She looked down and away from me. “Hmm,” she murmured, nodding, though I feared that meant she wouldn’t have believed me.
“The thing was, after they had me all dressed up with makeup and everything, the rain started - like really heavy, thundering and lightning all over the place and before we knew it, the mudslide started.
“Everyone was really scared - especially Megan - who wouldn’t go anywhere without me - and we went down the hall to check out all the noises we were hearing. We could hear it hissing as it moved, but you should have seen it, Mum. It had broken through the windows, crushing things as it started to fill up the kitchen and everything. We could feel the cabin moving and hear it creaking. Once it started to split and squirt through the kitchen door - from the inside, I decided it was time to get out. We never got the chance to get our stuff and I was stuck with what I had on.”
“And what was that?”
“A denim skirt - ”
“Not that tiny little thing Jess insists on wearing?”
“I didn’t know she had more than one. I suppose it must have been.”
Mum shook her head, not looking pleased at all. “What else?”
“White knickers, a bra stuffed with some socks - this one,” I said, plucking at my faux-boobs and getting a bit of a chuckle and a smile from Mum in the process; “A t-shirt, my denim jacket and these sandals.” I lifted one foot and shook it.
Her smile evaporated and I waited for her to say something. She just sat there, silently fuming like I’d seen so many times when I was on the receiving end of one of her ’talks’.
I took a deep breath and continued.
“When we got outside, I told the girls to go back up to the office, but they wouldn’t go without me. Megan had practically welded herself to my arm by now and I knew I wasn’t going anywhere without her, so we all went to the other cabins to check to see if anyone was there.
“We discovered that Joe and Martha - Deirdre’s mum and dad - were still in theirs and had to get them out. Trouble was that took ages - they’re not too quick on their feet and once we had, they realised they’d forgotten the cat.
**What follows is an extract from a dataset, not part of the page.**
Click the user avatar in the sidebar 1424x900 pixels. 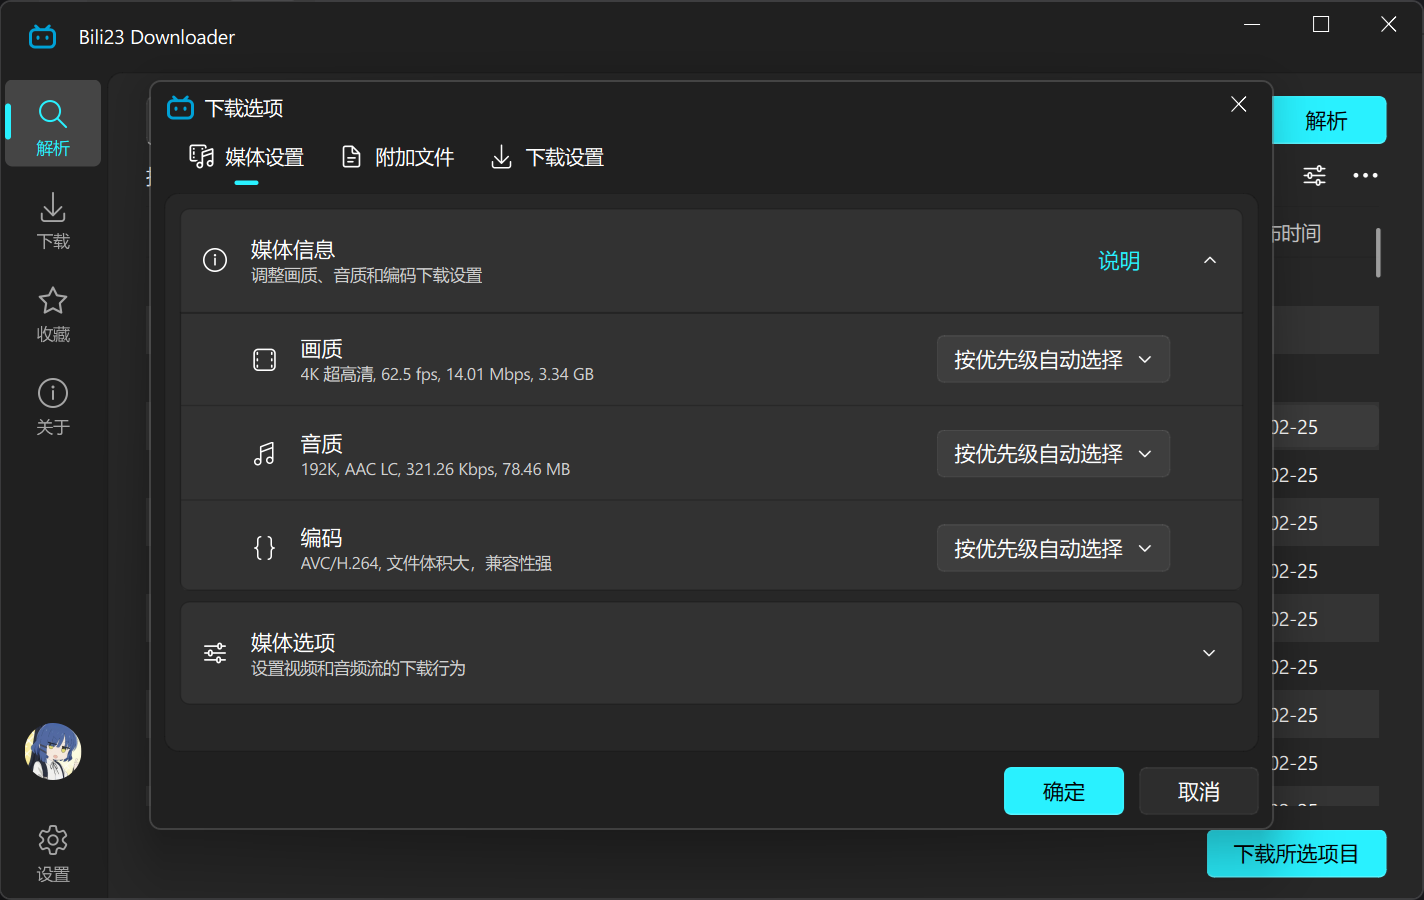(x=52, y=751)
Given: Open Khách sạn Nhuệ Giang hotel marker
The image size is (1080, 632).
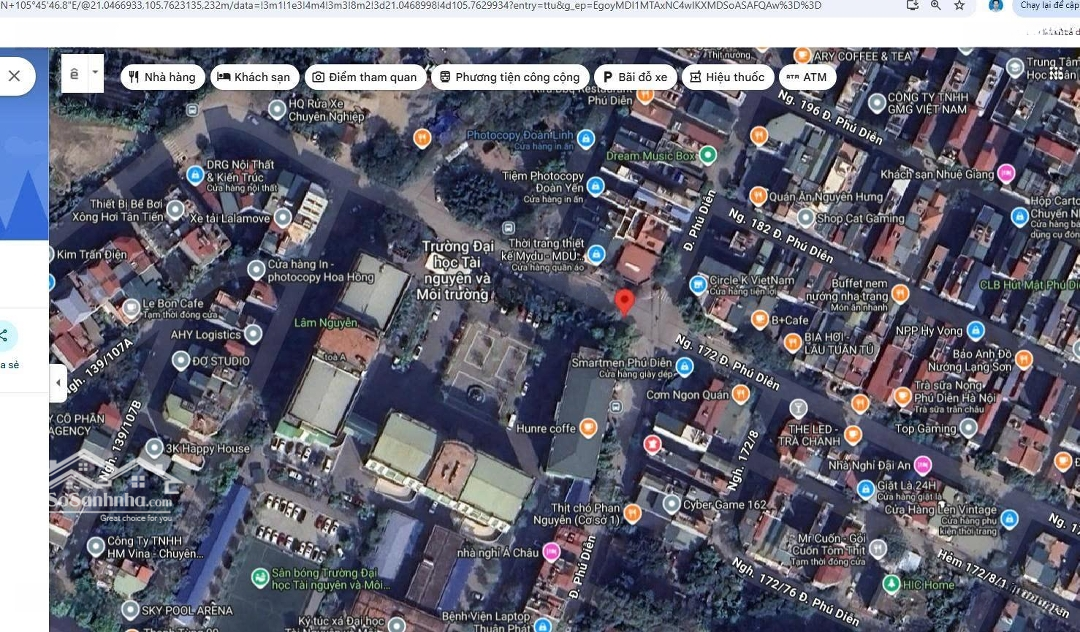Looking at the screenshot, I should 1006,174.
“I told Jess and the others to get Joe and Martha to the office while I went and got the cat. It was a horrible thing too, all claws and teeth. Wouldn’t take my word that I was trying to help and I got all these scratches and bites.” I raised my arms to show the lacerations Joey had given me.
“After I got back with the cat, Jess was all ‘don’t ever do that again. I thought I’d lost you,’ and stuff, and everyone else was patting me on the back telling me I was a heroine or something. I didn’t even think about what I looked like right then, but of course, when I did think about it, I was too embarrassed by the thought of what they’d say if I suddenly blurted out that I was actually James, since they already appeared to have assumed I was a girl.”
I sat fidgeting with my hands, wondering how Mum was taking all this; wondering whether it sounded believable to her - it didn’t to me. The more I thought about what had happened, the less plausible it sounded.
“I can see why,” she said, looking me over.
I was about to say something, but just glared at her instead.
She looked away. “Just go on with your story.”
That look away spoke volumes. I knew right there that she probably agreed with the others and just didn’t want to say that I did look like a girl; it wasn’t obvious that I was a boy.
“Go on,” she said, giving me a nudge and bringing my meandering mind back from its thoughts.
“Well, after that, Deirdre took us upstairs so we could take a shower and get into dry clothes, which she’d sorted out for us. I told Jess I didn’t know what to do, so they decided I should stay as a girl rather than upset the apple-cart.
“Jess admitted that she and her friends were responsible for the situation I was in and promised to help, starting with helping me pick something suitable out of what Deirdre had provided - which explains this particular ensemble,” I said, gesturing down my body.
“All the other clothes were too flimsy and it would have been too difficult to disguise me, if you know what I mean. It was Jess’s idea that I shave my legs too - at least from just above the knees down and as soon as she said that, she and Chris disappeared downstairs, saying that I was alright, I knew what I was doing and could get on with it.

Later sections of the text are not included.